> [Given instruction]:
Find each line below that contains the string "screenshot", matching case exactly, and copy those lines out in full.

> [Input rows]:

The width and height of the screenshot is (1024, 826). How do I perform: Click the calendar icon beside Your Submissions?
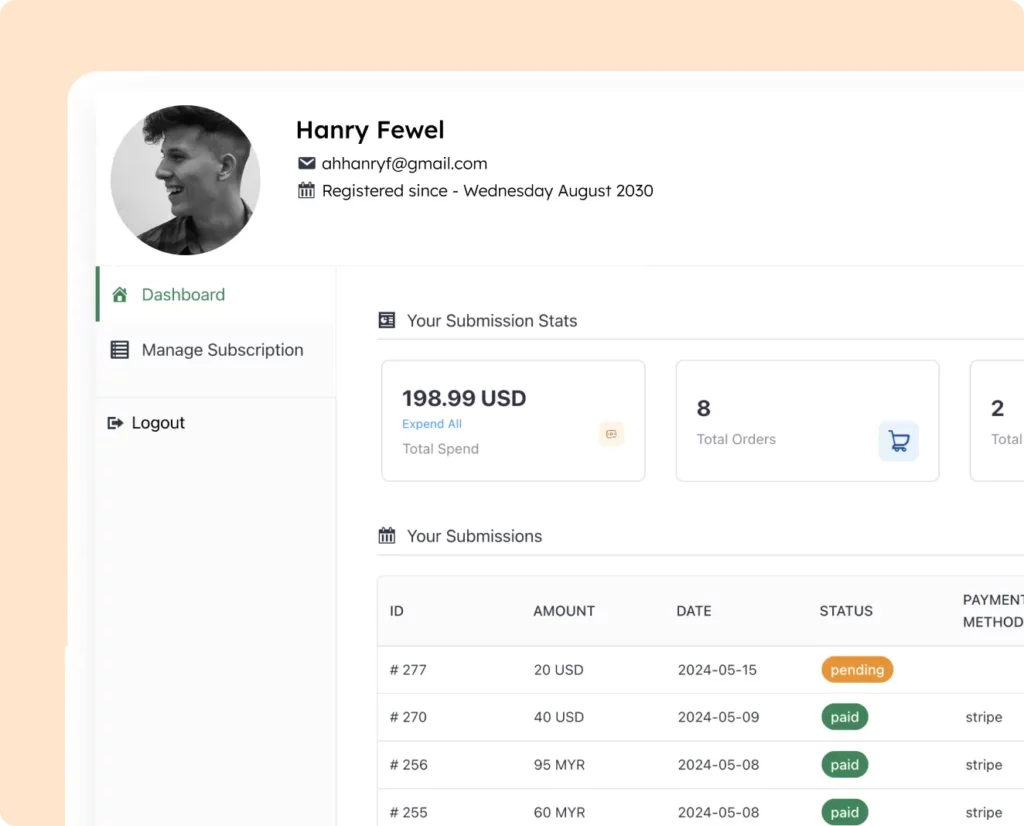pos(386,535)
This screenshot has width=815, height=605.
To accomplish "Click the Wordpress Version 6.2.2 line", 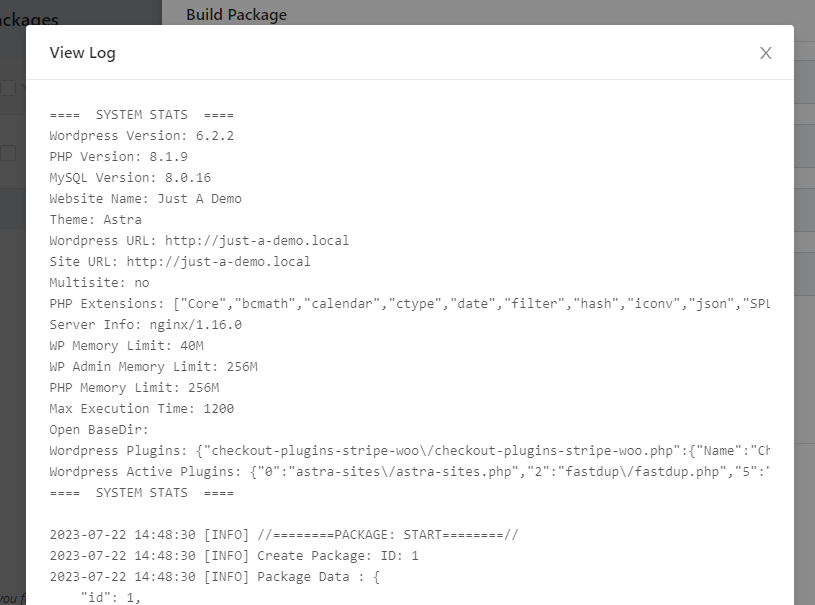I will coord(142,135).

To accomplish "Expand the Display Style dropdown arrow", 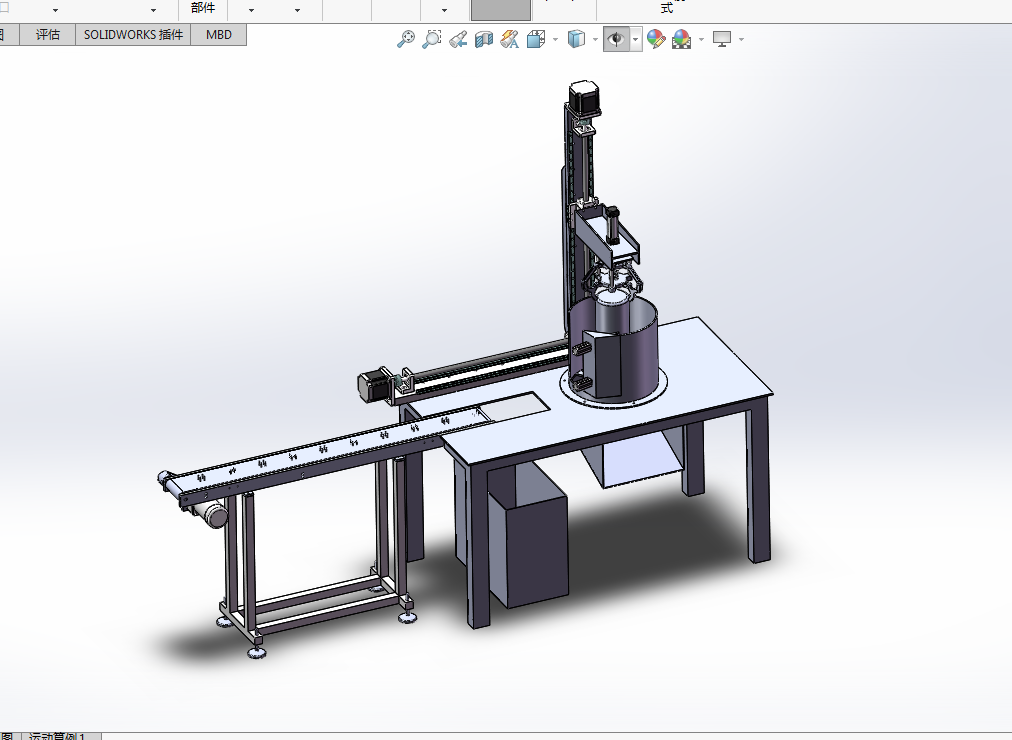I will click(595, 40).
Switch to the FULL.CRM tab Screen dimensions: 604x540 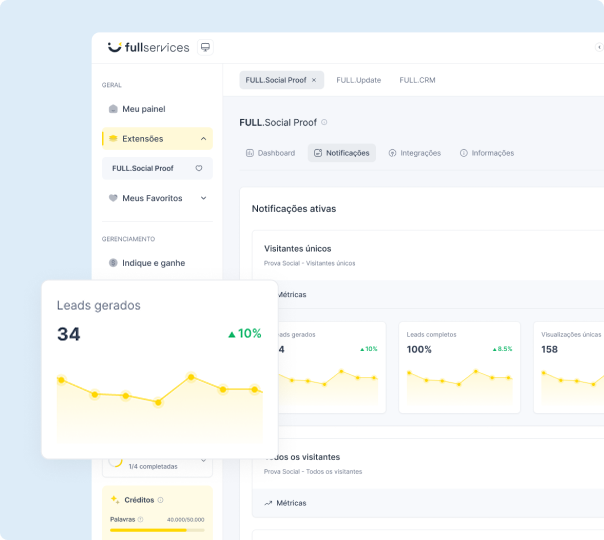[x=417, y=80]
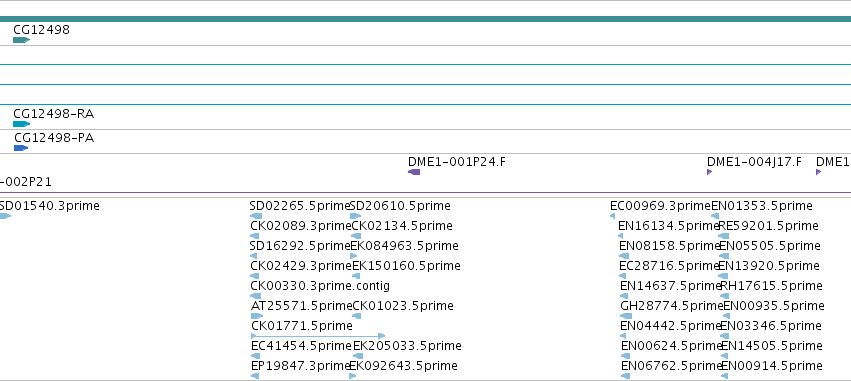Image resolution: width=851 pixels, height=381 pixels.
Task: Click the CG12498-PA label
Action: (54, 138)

> [Reply to the exercise]:
The width and height of the screenshot is (1024, 826). How do I perform: Click the calendar icon beside Your Submissions?
This screenshot has width=815, height=605.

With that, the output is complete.